German newspaper Handelsblatt claims that an unnamed informant handed over 100 GB of internal Tesla data with thousands of customer complaints that were allegedly swept under the rug by the company.
“The data paints the picture of an electric car pioneer who seems to have far greater technological problems than previously known,” wrote the outlet’s editor-in-chief, in a separate letter, explaining the decision to release the documents. “With its Autopilot, for example. The Tesla files contain thousands of reports about complications with the driver assistance systems. Complaints of Tesla vehicles suddenly braking at full speed. Or accelerate suddenly,”
The outlet reports that the files it received contain more than 2,400 customer complaints relating to sudden acceleration, 1,500 relating to unintended braking, and more than 1,000 to crashes. In a table of incidents where driver assistance technologies were involved, there are more than 3,000 entries.
Read: Tesla’s Reputation In The U.S. Takes A Beating While Ford And GM Improve Year-Over-Year
Most of the incidents stem from the U.S., which is hardly a surprise since this is the automaker’s largest market by volume. However, included in the leaked files are complaints from Europe and Asia, as well.

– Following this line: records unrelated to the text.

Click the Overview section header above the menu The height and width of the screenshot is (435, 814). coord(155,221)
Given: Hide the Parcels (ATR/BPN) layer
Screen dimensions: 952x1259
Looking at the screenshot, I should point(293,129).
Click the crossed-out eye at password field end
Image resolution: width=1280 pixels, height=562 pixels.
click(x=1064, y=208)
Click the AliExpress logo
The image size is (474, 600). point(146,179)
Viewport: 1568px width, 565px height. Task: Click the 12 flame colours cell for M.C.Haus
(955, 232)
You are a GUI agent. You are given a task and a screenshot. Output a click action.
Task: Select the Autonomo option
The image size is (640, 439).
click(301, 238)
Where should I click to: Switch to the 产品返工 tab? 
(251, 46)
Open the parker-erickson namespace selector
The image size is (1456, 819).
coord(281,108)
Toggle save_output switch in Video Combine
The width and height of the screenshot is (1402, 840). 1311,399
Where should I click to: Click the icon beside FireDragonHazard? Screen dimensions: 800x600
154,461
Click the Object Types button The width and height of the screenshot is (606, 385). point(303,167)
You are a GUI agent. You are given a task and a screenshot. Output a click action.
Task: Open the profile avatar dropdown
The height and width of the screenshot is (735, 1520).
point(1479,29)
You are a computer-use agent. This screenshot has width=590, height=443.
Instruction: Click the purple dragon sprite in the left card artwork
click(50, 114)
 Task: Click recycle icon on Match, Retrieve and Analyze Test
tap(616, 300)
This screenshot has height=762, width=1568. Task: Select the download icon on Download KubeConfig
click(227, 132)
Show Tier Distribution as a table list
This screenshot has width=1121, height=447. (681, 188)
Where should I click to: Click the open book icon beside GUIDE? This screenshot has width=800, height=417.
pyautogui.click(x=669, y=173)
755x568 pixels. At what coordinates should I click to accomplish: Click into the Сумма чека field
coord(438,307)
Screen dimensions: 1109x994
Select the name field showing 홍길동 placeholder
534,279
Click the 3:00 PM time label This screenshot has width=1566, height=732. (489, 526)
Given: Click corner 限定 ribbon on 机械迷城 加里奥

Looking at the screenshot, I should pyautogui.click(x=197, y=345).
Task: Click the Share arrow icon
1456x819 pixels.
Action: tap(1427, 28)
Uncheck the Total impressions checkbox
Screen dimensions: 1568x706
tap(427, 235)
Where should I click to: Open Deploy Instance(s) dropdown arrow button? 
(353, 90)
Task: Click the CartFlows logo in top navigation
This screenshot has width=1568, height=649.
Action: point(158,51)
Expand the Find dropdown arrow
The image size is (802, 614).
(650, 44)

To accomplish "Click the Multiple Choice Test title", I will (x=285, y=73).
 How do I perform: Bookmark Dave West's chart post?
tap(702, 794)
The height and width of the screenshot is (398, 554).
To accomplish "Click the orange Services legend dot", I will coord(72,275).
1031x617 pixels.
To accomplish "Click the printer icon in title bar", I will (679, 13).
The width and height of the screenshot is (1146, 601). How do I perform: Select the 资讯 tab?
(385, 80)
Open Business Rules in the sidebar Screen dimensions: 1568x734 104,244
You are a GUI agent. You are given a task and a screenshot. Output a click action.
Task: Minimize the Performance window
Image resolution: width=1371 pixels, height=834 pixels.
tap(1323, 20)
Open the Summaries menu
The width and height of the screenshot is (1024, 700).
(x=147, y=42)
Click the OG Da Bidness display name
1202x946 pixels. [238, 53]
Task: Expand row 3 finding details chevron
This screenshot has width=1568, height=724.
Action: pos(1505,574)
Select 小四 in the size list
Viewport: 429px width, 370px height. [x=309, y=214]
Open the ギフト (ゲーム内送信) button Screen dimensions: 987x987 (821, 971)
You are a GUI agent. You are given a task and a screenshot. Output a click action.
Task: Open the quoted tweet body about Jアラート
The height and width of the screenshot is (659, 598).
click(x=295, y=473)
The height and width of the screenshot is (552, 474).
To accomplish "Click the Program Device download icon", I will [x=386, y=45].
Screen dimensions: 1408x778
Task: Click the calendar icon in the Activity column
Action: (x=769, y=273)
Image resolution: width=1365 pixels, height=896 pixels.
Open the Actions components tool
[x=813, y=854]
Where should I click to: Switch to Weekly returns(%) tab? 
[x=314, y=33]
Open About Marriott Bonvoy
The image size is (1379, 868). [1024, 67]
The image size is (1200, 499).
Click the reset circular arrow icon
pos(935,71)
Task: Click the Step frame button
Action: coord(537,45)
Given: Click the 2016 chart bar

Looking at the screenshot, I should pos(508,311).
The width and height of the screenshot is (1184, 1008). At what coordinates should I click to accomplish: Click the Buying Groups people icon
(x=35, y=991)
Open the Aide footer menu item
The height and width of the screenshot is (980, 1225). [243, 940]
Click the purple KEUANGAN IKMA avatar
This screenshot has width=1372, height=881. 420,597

Perhaps more concerning than the incidents themselves is Tesla’s response to them. In the six months between receiving the documents and publishing them, Handelsblatt was able to get in touch with owners who claimed that the automaker seemed more invested in protecting itself than addressing the issues of its customers.
The mechanisms behind this are laid out in the leaked files. They show that employees were directed to only provide information to customers verbally and to never send them a copy of an incident report or complaint, as these were for internal use only. They were even advised not to leave voicemails with customers.
Tesla did not immediately respond to our request for comment on this story. However, in an email shared with Electrek, Tesla’s managing counsel for litigation, Joseph Alm, said that the company plans to take legal action against the parties involved in the leak.
“The possession of [illegally obtained] data itself without a proper justification breaches, among other things, data protection law,” Alm wrote in the email. “And mishandling this information subjects recipients, such as Handelsblatt, to liability for violation of trade secrets, data protection law, and handling stolen data, among other things.”
The email also reveals that Tesla believes the information was released by a “disgruntled ex-employee […] right before he left Tesla.”
Tesla’s legal position notwithstanding, the leak looks bad for the automaker. Its advanced driver assistance system, Autopilot, is currently under investigation by federal authorities in the U.S., where the secretary of transportation recently confirmed that it has “real concerns” about the system. A recent report also indicated that the brand’s reputation among consumers has suffered enormously over the last 12 months.